The brawl begins early in the Chame - San Carlos legislator race photos by Eric Jackson
Legislative Circuit 8-3, encompassing the Panama Oeste districts of San Carlos and Chame, is and has been for a long time a Liberal stomping ground. It's currently represented in the National Assembly by Arturo Araúz, a member of the now defunct Liberal Nacional party who was re-elected on Mireya's slate in 2004 and now has a voting record that's barely distinguishable from those of his PRD colleagues. That's traditional, too, when you think about it --- this circuit may be the scene of the great Liberal General Victoriano Lorenzo's first big victory in the Thousand Day War, when he routed the Conservatives and secured the weapons shipped to the beach in San Carlos after the catastrophic Liberal defeat at the Calidonia Bridge at the war's outset, but less than three years later, having scorched the earth and swept down from his mountain stronghold to take Penonome, Lorenzo was betrayed by a fellow Liberal and executed by Conservatives. Supporting Liberals and feeling betrayed afterwards is part of the local political culture.

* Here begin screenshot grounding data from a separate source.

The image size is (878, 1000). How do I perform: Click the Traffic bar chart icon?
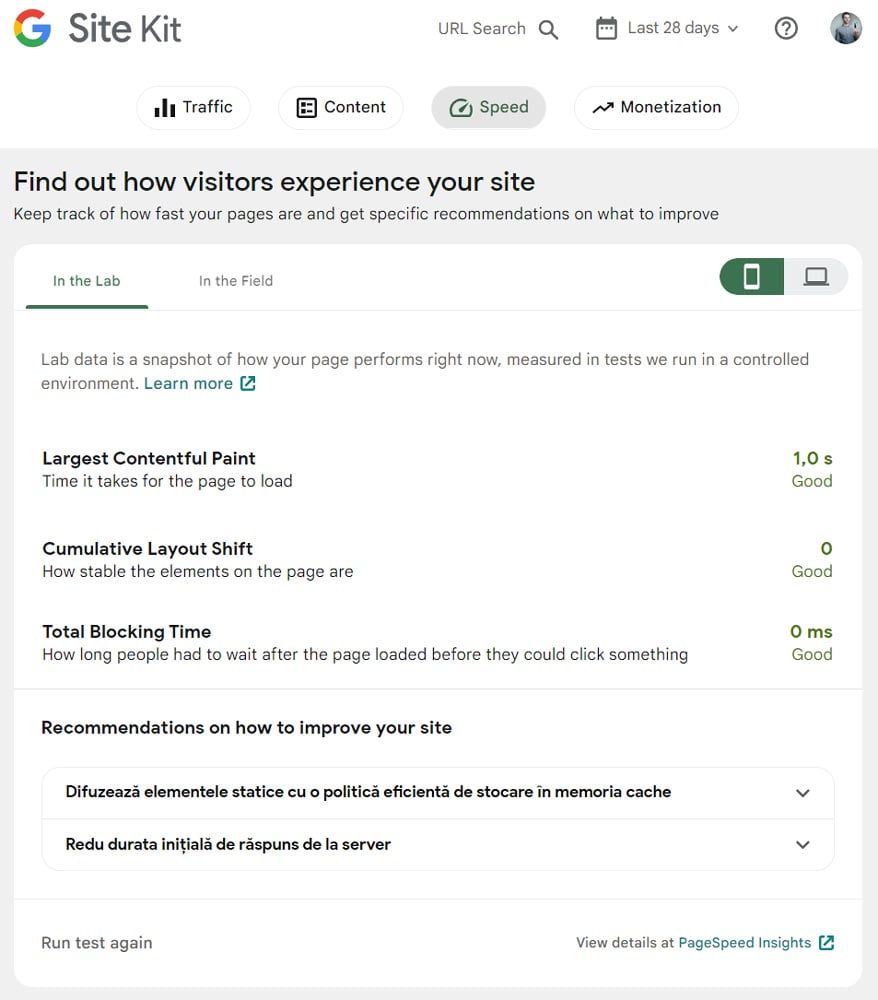165,107

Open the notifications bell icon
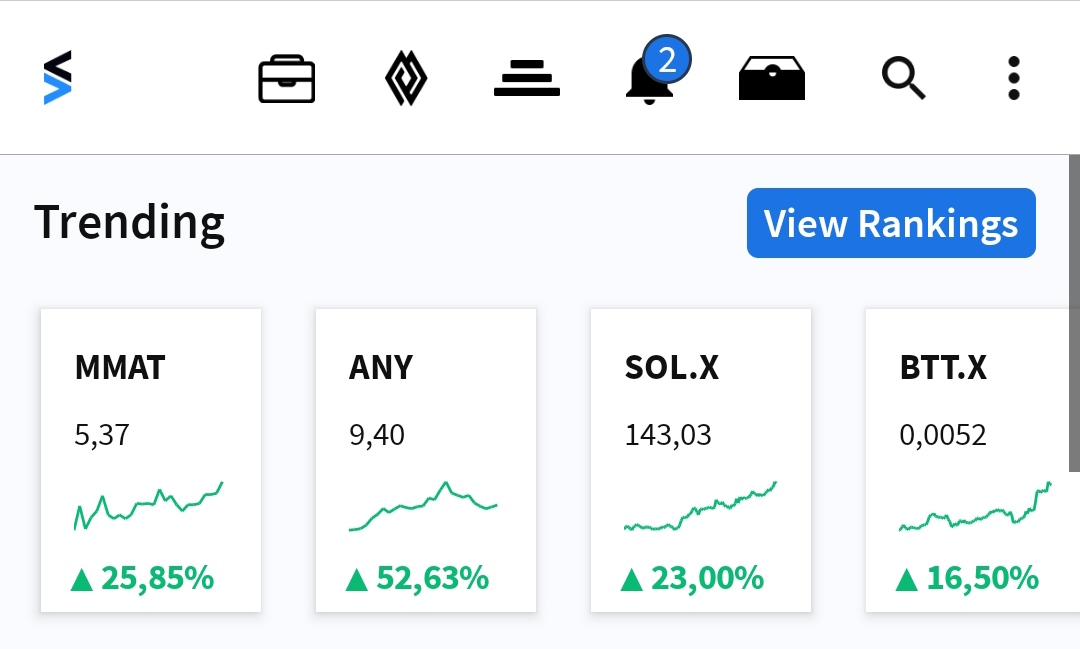click(x=648, y=82)
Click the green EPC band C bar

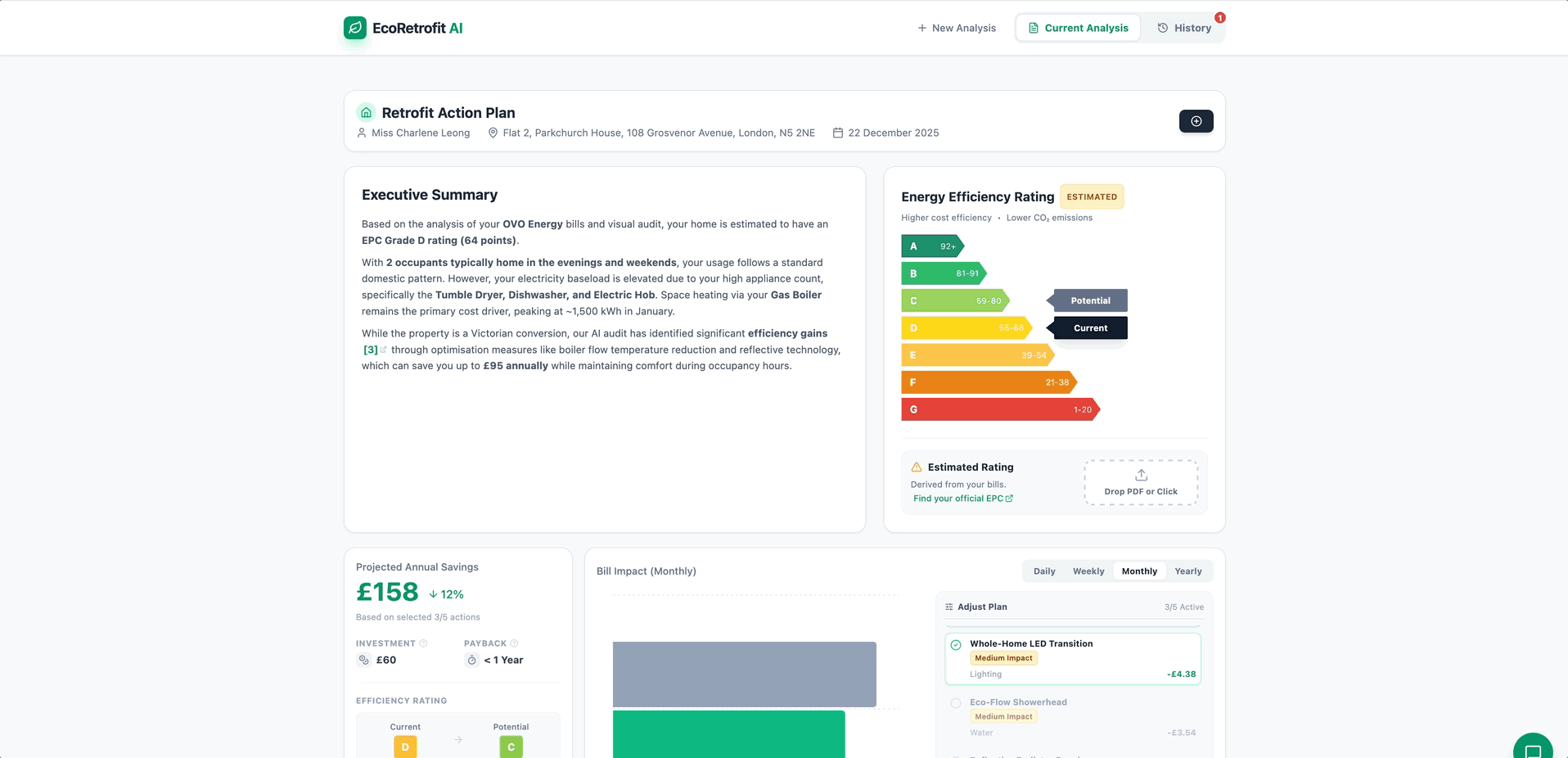pyautogui.click(x=954, y=301)
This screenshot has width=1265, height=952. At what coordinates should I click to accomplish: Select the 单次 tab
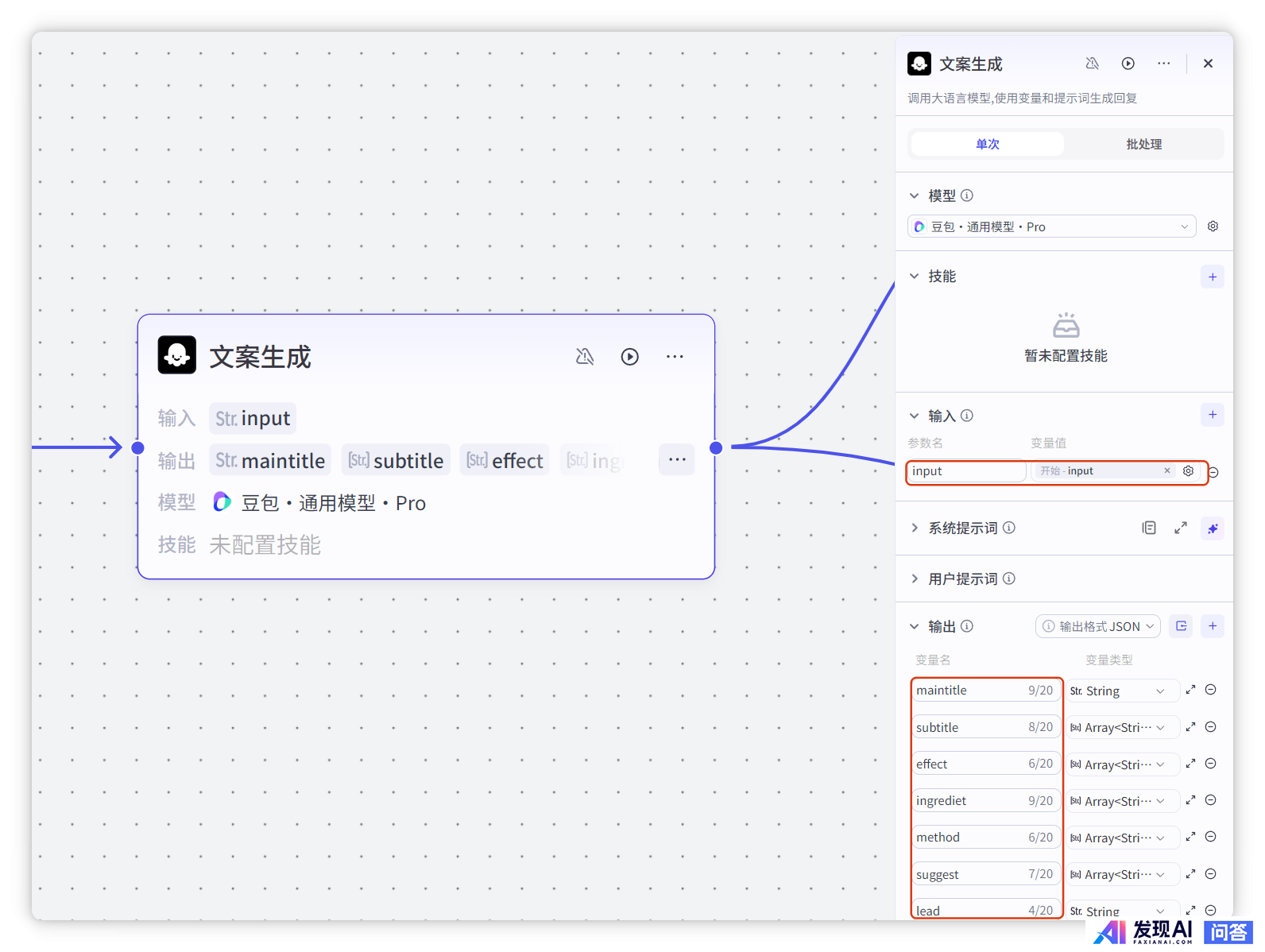[988, 144]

Will Araúz run for a third term in 2009? We've had no announcement about that, and in 2004 we didn't find out that he was running again until nearly the last minute. For more than a year before that, local PRD activist Enrique "Kike" Flores and Arnulfista activist Junior Herrera had waged vigorous billboard wars for their parties' respective nominations, only for the PRD to withdraw from the circuit in favor of a hopeless Partido Popular candidate and the Arnulfistas to throw their backing to Araúz instead of one of their own.
Now former bus driver and taxi syndicate leader and current legislator and national baseball czar Franz Wever, dogged by allegations of election fraud and generalized sleaze and facing a musical chairs circuit merger that reduces his chances of winning another term in Panama City, has decided to seek re-election in Circuit 8-3. After one of his billboards was vandalized, he announced that his campaign committee would be armed. His change of district has been accompanied by dozens of changes of voter registrations and announcement by election authorities that some of these are under investigation for possible fraud.
(The general rule here is that a legislator can't be investigated for fraud or any other crime, but an ordinary voter can be. However, the Supreme Court has ruled that if a person with judicial or legislative immunity commits a crime with a person who lacks legal immunity, the public official's protections extend to the private citizen. So if a legislator is directly involved in a fraudulent voter registration, does that extend legal impunity to the person who wants to vote improperly in a place where she or he does not live? The nation is not holding its breath waiting for the PRD-controlled Electoral Tribunal's ruling on that proposition.)
In any case, it appears that Wever won't just walk in and take the PRD nomination without a primary battle with Flores, and meanwhile Junior Herrera is establishing his presence for another bid to get his party's nomination.
Meanwhile in the circuit, as the PRD factions gear up to fight over a nomination for a seat in the National Assembly, different Panameñista factions are showing their flag in early skirmishes over their party's presidential nomination. But the Panameñista presidential primary is likely to be less definitive than the PRD's, because there will be a concerted effort among the opposition parties to negotiate a joint anti-PRD ticket for 2009.
When a politician has to tell you that he's honest...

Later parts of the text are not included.